Much of the fighting during the First World War transpired across French and Belgian countryside terrain dotted with roadside crosses, largely in the form of crucifixes. Amid the horrific carnage and misery of the fighting that claimed the lives of so many soldiers, these crucifixes became a source of comfort not only to Catholic soldiers but also to those of other faiths who came to recognize a certain similitude between their own battle scars and the wounds of Christ: “Tommies [British soldiers] who may never before have seen crucifixes were attracted to the wayside calvaries they came across in France and Belgium” (K. Inglis, Foreword to Annette Becker, War and Faith: Religious Imagination in France, 1914-1930, Oxford, Berg, 1998, p. x).

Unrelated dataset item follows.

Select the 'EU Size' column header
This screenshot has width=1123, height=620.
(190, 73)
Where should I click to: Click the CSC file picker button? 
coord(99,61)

These men of different faiths also noticed that in many cases these rural shrines of Calvary miraculously survived in the midst of landscapes of otherwise total devastation from the fighting.

A particularly striking example of this could be seen for many years in the cemetery of the French town of Ypres, where a wayside Calvary scene survived amid thousands of German shells that rained down during the fighting, one of which became lodged in the space between one of Christ’s outstretched arms and the wood of the cross without doing any harm to the image.

One British soldier was to fashion his own personal image of the Cross from his very close brush with death on the battlefield. In June of 1917 Rifleman Vincent Sabini was shot in the knee during fighting in Messines, Belgium. After recovering from his wound, he had the bullet extracted from his leg made into a crucifix that he wore around his neck for the rest of his life as an expression of his gratitude to God for having survived the battle.

Another British soldier named John Scollen made a little cross to send home to his wife and children with a farewell letter addressed to them just days before his death in battle in July of 1916 (Alexander Saunders, “Crucifix, Calvary, and Cross: Materiality and Spirituality in Great War Landscapes,” World Archaeology, volume 35, n. 1 [2003], pp. 14-16).

The solemnity of the Exaltation of the Holy Cross on September 14 serves as a much-needed reminder of the mystery of Good Friday and how that mystery touches every aspect of our lives. Each Sign of the Cross we make, from the Sign of the Cross we trace upon ourselves upon waking in the morning to the Sign of the Cross we make each time we pass a Catholic Church, takes us back in spirit to Golgotha and the love of God supremely revealed there.

May the Sign of the Cross protect us from every temptation and every evil until we are safely home in Heaven.